Blair-Johnson / batch-whisper

Batch Support for OpenAI Whisper
MIT License
82 stars 21 forks source link

Temperature changes are propagated to good portions of batches #8

Open sbuser opened 1 year ago

sbuser commented 1 year ago

It looks to me like a single compression_ratio or avg_logprob which fails a threshold check causes the entire batch to have temperature incremented and be re-run with the higher temperature.

As batch_size increases I believe this makes it more likely that a single segment result with a parameter out of bounds will cause the entire batch to be reevaluated with higher temperature. With large enough batch sizes this may create a kind of toggling where temperature rapidly rises to 1.0 (or max) since the higher temperatures may create worse compression_ratio or avg_logprob in another segment in the batch?

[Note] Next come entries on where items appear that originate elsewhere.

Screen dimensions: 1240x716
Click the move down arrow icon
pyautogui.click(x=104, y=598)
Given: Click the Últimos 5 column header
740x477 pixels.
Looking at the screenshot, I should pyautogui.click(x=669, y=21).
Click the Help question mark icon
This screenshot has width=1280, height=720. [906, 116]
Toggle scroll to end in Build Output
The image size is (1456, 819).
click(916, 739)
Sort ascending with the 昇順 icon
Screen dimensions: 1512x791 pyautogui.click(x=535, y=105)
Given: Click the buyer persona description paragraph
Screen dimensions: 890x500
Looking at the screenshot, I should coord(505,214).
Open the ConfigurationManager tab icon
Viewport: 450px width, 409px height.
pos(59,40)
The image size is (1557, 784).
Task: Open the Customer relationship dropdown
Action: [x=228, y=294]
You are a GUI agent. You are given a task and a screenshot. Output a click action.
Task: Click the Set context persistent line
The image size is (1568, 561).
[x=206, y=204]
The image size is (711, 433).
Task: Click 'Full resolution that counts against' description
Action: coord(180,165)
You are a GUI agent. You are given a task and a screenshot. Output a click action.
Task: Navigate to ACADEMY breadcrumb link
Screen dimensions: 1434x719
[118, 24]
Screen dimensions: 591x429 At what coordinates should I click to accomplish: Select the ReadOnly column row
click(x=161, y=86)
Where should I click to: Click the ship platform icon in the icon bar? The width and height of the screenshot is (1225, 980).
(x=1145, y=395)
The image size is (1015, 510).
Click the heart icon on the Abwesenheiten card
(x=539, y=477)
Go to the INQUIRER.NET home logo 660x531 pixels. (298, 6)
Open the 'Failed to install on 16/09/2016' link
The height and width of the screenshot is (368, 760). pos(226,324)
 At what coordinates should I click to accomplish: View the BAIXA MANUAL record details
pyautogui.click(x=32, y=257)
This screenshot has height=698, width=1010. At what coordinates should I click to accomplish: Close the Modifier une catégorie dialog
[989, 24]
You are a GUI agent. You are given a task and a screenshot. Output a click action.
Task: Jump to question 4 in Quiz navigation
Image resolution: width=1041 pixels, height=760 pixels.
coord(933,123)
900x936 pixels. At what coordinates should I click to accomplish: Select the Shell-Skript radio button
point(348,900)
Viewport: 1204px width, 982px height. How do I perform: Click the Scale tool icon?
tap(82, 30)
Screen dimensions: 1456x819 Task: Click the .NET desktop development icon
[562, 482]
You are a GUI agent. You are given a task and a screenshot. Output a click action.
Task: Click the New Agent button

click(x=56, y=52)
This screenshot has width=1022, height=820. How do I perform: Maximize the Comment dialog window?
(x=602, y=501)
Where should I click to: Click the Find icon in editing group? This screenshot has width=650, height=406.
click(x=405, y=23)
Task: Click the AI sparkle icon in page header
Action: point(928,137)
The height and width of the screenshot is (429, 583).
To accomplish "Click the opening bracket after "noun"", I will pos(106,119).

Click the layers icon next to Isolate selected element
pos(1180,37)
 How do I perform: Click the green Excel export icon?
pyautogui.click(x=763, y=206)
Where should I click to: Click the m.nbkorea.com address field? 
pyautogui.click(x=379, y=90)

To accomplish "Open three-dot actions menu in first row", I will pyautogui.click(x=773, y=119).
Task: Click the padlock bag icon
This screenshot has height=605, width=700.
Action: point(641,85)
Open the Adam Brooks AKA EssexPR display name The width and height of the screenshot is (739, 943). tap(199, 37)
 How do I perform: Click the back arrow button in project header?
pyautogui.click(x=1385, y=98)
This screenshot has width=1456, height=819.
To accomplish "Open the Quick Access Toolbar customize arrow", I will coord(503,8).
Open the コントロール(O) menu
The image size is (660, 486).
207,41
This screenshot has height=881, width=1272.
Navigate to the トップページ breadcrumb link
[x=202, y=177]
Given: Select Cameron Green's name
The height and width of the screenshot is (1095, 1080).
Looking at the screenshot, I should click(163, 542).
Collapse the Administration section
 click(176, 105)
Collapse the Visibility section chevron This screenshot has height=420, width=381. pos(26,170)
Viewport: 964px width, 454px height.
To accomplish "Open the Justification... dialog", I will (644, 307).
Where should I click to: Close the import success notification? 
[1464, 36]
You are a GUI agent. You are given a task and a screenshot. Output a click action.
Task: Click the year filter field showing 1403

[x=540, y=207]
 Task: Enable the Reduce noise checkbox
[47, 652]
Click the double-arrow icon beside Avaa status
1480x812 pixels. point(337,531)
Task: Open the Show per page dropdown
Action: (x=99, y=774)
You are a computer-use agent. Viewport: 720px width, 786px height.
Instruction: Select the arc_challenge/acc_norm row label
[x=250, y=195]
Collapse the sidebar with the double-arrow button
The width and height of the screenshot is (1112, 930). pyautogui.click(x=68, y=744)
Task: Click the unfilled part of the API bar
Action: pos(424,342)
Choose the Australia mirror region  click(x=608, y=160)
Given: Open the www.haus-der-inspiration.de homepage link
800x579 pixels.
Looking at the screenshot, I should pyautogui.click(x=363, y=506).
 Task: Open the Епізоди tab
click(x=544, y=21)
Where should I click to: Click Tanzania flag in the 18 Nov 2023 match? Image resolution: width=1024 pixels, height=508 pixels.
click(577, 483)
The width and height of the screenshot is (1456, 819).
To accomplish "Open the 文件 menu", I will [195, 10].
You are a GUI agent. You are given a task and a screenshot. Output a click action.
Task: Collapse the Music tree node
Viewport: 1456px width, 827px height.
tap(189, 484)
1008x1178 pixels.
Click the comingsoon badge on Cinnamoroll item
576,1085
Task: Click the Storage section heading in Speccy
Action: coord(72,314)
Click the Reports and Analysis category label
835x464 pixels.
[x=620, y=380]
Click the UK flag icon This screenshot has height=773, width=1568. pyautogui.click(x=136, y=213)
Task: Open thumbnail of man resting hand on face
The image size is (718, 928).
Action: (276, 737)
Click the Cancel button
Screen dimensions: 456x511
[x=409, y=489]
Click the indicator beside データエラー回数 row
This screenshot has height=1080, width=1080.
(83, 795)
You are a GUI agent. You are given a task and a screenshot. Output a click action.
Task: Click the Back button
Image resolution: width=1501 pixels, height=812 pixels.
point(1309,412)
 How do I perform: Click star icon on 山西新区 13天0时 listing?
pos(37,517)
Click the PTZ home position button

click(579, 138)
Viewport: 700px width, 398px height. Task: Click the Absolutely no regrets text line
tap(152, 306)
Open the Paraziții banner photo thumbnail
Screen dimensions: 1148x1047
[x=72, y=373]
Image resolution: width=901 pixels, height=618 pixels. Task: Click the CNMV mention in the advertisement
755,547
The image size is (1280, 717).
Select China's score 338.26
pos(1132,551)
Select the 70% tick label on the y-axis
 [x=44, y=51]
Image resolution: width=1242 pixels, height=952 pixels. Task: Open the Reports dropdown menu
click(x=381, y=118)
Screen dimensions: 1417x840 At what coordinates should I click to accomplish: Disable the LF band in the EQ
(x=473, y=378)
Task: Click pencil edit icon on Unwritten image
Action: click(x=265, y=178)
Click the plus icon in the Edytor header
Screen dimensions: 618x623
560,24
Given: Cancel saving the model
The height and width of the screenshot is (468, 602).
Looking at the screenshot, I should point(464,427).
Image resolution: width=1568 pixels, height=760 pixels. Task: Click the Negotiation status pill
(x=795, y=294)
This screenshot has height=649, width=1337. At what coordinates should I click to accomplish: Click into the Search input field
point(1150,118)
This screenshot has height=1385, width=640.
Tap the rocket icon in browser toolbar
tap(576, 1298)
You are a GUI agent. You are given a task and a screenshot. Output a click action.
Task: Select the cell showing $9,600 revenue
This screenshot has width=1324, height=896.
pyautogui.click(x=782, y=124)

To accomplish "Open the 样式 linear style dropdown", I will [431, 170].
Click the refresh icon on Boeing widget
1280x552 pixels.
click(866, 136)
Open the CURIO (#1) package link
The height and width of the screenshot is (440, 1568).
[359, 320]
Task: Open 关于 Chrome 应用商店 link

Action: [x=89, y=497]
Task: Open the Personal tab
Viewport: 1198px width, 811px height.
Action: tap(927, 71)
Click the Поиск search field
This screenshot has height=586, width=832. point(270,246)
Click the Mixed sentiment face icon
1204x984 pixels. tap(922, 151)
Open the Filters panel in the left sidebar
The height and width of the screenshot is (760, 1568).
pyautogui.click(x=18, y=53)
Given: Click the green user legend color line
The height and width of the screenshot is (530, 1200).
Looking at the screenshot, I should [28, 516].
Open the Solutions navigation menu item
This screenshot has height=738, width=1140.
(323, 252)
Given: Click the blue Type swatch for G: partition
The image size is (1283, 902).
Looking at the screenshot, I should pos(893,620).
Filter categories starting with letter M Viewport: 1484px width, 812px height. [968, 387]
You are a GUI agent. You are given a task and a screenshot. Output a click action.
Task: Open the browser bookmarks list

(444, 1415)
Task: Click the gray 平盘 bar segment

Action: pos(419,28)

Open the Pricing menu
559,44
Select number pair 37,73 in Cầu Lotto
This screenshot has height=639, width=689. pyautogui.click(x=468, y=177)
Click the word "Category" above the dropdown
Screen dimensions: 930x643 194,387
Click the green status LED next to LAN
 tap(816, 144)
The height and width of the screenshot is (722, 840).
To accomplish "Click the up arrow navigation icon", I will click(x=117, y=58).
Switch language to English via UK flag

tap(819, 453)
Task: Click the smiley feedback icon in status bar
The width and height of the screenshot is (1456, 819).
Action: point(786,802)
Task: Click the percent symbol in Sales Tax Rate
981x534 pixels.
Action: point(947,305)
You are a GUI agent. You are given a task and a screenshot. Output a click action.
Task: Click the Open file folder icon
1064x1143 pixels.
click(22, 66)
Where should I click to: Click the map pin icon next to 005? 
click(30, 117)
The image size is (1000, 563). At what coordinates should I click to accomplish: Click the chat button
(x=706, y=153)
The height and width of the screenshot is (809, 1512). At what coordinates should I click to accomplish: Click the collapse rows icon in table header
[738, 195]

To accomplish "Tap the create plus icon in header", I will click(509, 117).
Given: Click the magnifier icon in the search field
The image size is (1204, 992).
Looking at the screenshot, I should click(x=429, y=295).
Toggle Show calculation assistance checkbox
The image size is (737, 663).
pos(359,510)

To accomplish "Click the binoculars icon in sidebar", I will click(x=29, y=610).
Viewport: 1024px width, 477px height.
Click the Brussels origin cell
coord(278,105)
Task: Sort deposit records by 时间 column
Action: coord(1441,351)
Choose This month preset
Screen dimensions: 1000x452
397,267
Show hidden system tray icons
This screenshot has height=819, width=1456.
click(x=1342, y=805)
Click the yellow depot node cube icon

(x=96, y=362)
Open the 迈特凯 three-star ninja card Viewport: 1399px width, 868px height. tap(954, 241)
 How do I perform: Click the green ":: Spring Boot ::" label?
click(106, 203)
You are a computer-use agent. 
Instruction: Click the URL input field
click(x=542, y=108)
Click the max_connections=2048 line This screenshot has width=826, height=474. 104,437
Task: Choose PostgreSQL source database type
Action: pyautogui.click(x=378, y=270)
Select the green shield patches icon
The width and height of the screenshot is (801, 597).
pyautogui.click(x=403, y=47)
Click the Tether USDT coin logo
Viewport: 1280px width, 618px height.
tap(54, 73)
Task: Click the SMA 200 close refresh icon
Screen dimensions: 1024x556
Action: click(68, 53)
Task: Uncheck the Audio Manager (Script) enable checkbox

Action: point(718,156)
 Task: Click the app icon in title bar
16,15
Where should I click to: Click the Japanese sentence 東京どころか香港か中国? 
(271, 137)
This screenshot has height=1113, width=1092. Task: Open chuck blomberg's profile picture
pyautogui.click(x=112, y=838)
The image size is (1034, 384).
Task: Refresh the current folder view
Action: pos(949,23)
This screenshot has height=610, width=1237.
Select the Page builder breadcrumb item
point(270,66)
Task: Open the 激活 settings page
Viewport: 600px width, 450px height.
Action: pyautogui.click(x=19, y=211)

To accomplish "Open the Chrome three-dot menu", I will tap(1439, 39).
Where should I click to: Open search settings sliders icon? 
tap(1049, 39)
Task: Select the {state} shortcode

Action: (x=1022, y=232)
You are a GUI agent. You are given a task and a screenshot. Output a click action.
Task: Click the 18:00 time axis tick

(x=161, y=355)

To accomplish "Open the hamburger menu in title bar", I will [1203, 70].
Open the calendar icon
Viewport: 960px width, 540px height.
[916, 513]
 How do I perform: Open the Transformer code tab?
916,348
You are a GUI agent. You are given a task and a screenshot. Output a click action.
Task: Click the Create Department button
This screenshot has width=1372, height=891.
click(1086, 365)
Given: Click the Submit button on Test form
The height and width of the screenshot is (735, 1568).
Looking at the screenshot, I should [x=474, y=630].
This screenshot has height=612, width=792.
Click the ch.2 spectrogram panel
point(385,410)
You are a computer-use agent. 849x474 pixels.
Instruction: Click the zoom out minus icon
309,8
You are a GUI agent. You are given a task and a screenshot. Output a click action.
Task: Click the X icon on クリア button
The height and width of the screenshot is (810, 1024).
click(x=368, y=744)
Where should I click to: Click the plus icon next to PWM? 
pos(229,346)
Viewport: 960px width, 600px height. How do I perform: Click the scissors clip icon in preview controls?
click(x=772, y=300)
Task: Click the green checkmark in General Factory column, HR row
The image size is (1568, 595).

I wonder if there's an efficient way to retain the good segments and only re-run the failed segments? The entire inference is re-run against the batch currently so it should be maximally inefficient right now - is there any reason in principle the re-run couldn't be with the smaller batch_size of eg just 1?

Blair-Johnson commented 1 year ago

We should be able to track which DecodingResults failed and which ones succeeded and re-run only the failed segments. We could either re-run only the failed segments within transcribe_with_fallback, which would still block further pipeline execution for the rest of the batch, or we could track fallback and temperature on a per-audio basis external of tanscribe_with_fallback. The latter one seems like it could be faster, but the first one could be an easy enough first step.